• _Problems to solve_
A. Answer these from the news excerpt about the homeless services provider:
(i) In what year was the provider founded?
(ii) What does Valley Water hire DST to do?
(iii) Who is the Santa Cruz County spokesman quoted?
B. Check each statement against the news excerpt about the homeless services provider, answering yes or no and quoting the words that decide it:
(i) The provider operates on $8 million a year.
(ii) Simitian's office learned of the allegations in September.
(iii) DST's first contract was in Palo Alto.
C. Carry on the news excerpt about the homeless services provider, starting after its final sentence.

• _Text excerpt_
—————
As a result, several public agencies say they’re re-evaluating contracts with the tax-exempt $8 million-a-year homeless services provider, which has offered job training and case management for homeless people since its founding in 2005.
San Jose Mayor Sam Liccardo, one of Eileen Richardson’s most vocal and prominent cheerleaders, said through a spokeswoman that he’s unavailable to weigh in at this time. But the city’s housing officials confirmed that they’re looking into the claims—as are Sunnyvale, Santa Cruz, Redwood City, Palo Alto and San Rafael.
Valley Water, which hires DST to clean up South Bay waterways, is also in discussions about how to address the situation.
Santa Clara County Supervisor Joe Simitian said he knew about the claims against the Richardsons as early as this past spring and asked administration to look into them. “Our office was made aware of the allegations seven months ago in May, and our office immediately contacted County Counsel and the Office of Supportive Housing to investigate the matter,” his spokeswoman Charlsie Chang said in an email.
Despite alerting officials to those concerns, Simitian last month sent out a news release applauding the county’s effort to get more funding for Eileen Richardson’s related non-profit, Peninsula Healthcare Connection, which works hand-in-hand with DST.
Santa Cruz County, meanwhile, is delving into the accusations in light of last week’s news. “We did read the story, and the allegations were troubling enough that we are writing a letter to the Downtown Streets Team Board asking them to affirm whether the actions did indeed occur, and to describe any corrective actions taken,” county spokesman Jason Hoppin said.
Palo Alto, where DST landed its first contract 14 years ago, is taking a similar tack.
—————
• _Dataset section_
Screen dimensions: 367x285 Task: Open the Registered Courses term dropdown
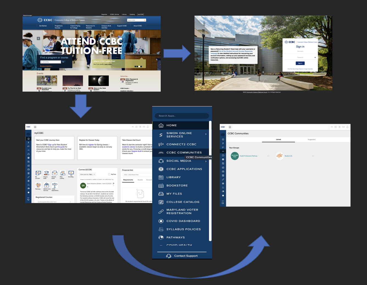click(70, 202)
—————
• _Answers to the exercise_
A.
(i) 2005
(ii) Clean up South Bay waterways
(iii) Jason Hoppin

B.
(i) Yes: "tax-exempt $8 million-a-year homeless services provider"
(ii) No: "Our office was made aware of the allegations seven months ago in May"
(iii) Yes: "Palo Alto, where DST landed its first contract 14 years ago"

C.
“Obviously, the city does not condone the type of behavior reported,” Palo Alto Vice Mayor Adrian Fine wrote in an email. “At the same time, the city needs to be thoughtful on how to respond and learn more before exploring potential next steps. City staff is reaching out to the Downtown Streets Team to learn more about the allegations raised.”
The cities of Modesto, Sacramento, West Sacramento, Salinas, Novato, Oakland, Berkeley and San Francisco have yet to respond to requests for comment.
San Jose’s Housing Department, which has given DST $8 million in the past seven years, offered similar assurances. “We have seen the article,” the division’s spokesman, Jeff Scott, wrote in an email earlier this week. “Our department has one contract with DST and we are reviewing that contract to determine what action, if any, the city should take.”
San Jose Councilwoman Sylvia Arenas said she also urged the offices of City Attorney Rick Doyle and City Auditor Joe Rois to investigate the claims against DST and that she expects “a full review of this matter.”
“Sexual harassment on the job has a deeply detrimental impact—especially on women in the workforce,” the District 8 council rep said. “The allegations regarding an unsafe work environment at Downtown Streets Team—if true—are alarming, and are not acceptable for any company, especially an organization receiving funding paid for by taxpayers. … For Downtown Streets Team’s work in San Jose to continue they must be in full compliance with the non-discrimination clause in their contract.”
Since 2011, some of the city’s general fund and share of federal community block grants have gone to a partnership between DST and the San Jose Downtown Association (SJDA), which hires homeless people to clean and beautify the city’s core. Participants who graduate from the program after volunteering in exchange for gift cards earn a chance to apply for jobs at DST or SJDA that pay a living wage, which will amount to $22.68 an hour once the clock strikes 2020.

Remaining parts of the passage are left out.